The society was founded in 1860 and continued as an active society through the remainder of the 19th century. The Rev. Rashdall, vicar of Dawlish 1864-69 records in his diary attending several meetings and at least one produce show. By 1884 the annual summer exhibition had become an important social function as can be seen in these extracts from a notice in the July 31st issue of Westcott’s Local Press.
‘President Rev. J A Bullen, Vice-Presidents P M Hoare Esq., Lt. Col. Savile, ‘
‘By permission of the Commanding Officer, the Band and Pipers of the 74th Highland Lt. Infantry (38 performers) will attend. Ladies and Gentlemen are solicited to send plants, fruit etc. for decorative purposes.’
‘Subscribers of £1 will receive 8 tickets of admission 4 of 10/-, 3 of 7/6, 2 of 5/- and 1 of 2/6.’

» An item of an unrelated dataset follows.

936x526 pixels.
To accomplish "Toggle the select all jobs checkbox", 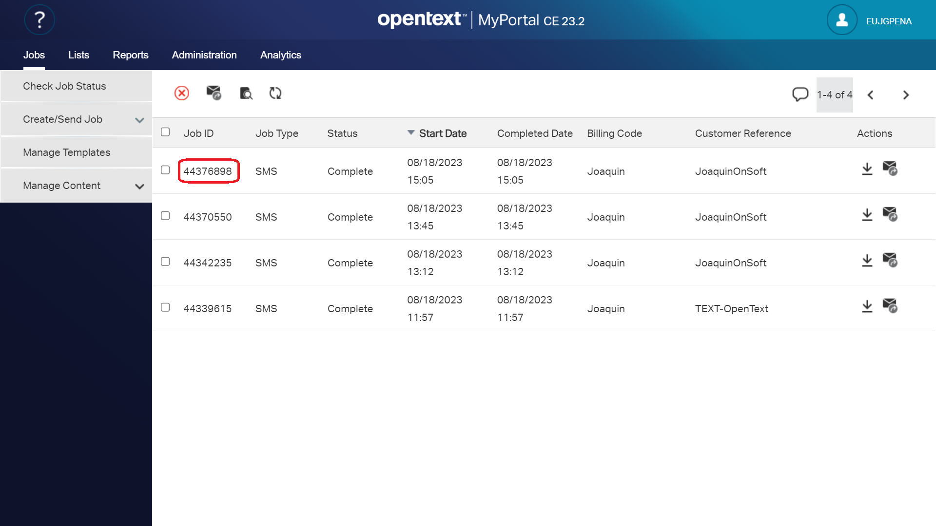I will click(x=165, y=132).
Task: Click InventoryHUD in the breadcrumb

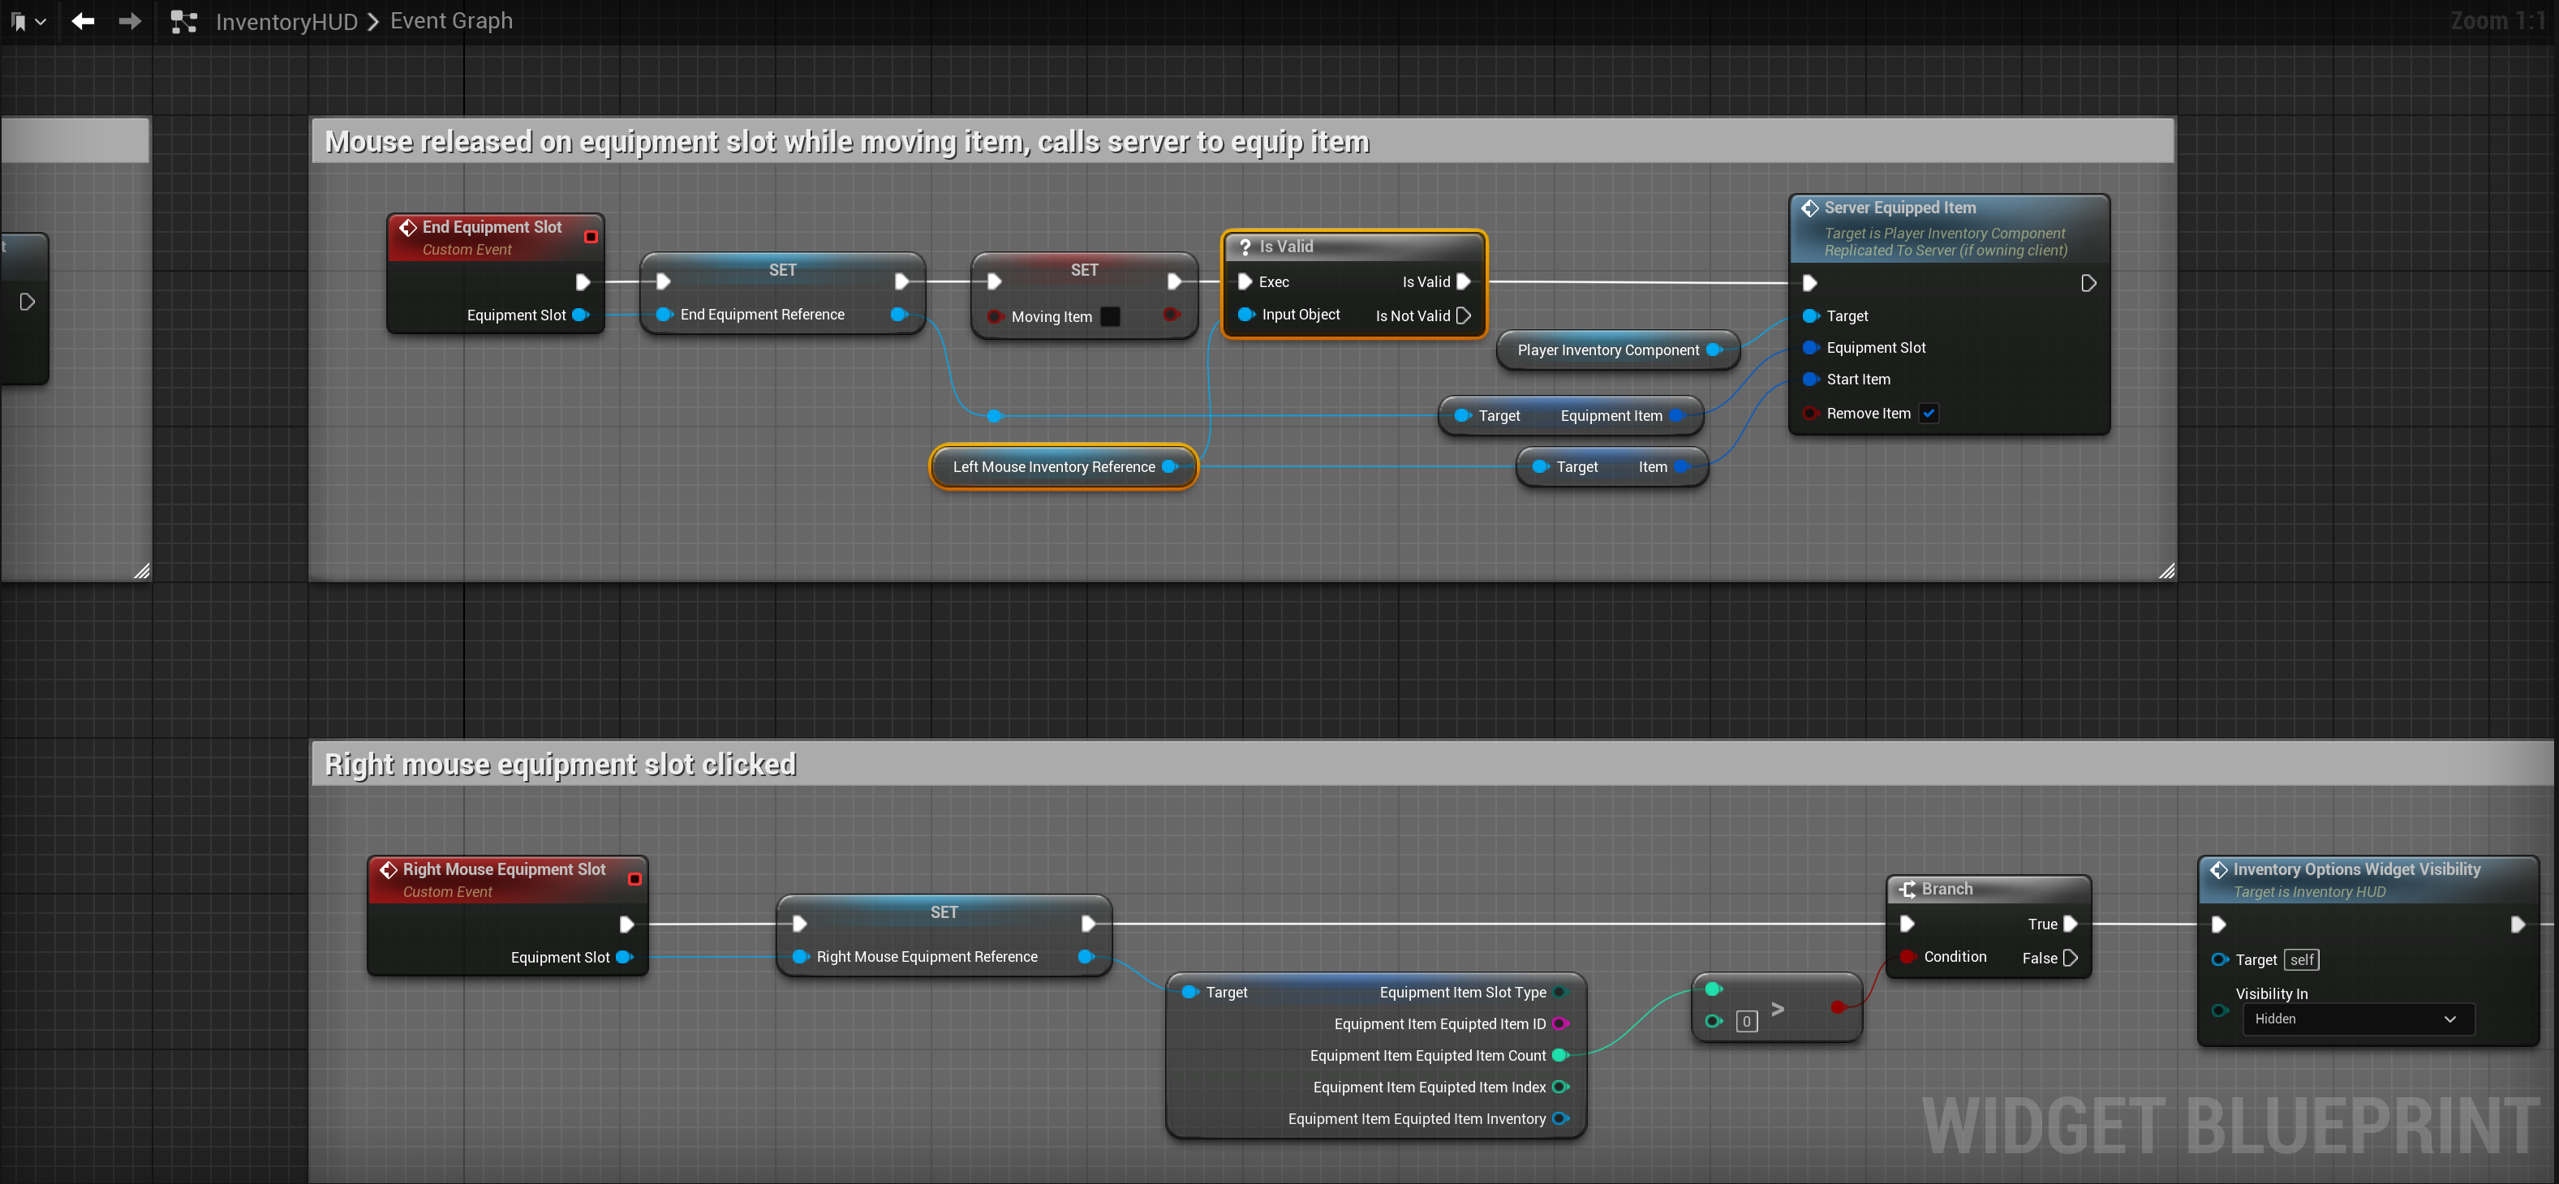Action: pyautogui.click(x=286, y=22)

In 1882, it was decided that in addition to the summer show, there would also be an autumn exhibition of flowers, fruit and vegetables, the proceeds to given to the funds of the Horticultural and Cottage Garden Society. By 1899 the 15th Chrysanthemum had six classes devoted to Chrysanthemums as well as apples, pears, grapes, tomatoes, potatoes and baskets of flowers.
In 1886 the Dawlish Horticultural and Cottage Garden Society, as it then was, held its 23rd Annual Exhibition on the front lawns of Luscombe Castle. Among the many awards, prizes for collections of vegetables were given to ‘cottagers earning not more than 15 shillings a week’. The Craft section included at least 3 classes for ‘knitted stockings’ as well as one for ‘knitting by infants’.
The Society continued for the next 100 years but by the early 1990s was under imminent threat of being wound up.Although financially stable with a membership of 45-50, no volunteers for the Management Committee could be found. The society was saved at the very last minute when the former town mayor Clr June Collis volunteered her services as Chairman. Her offer encouraged other members to volunteer and the moves to dissolve the society were dropped.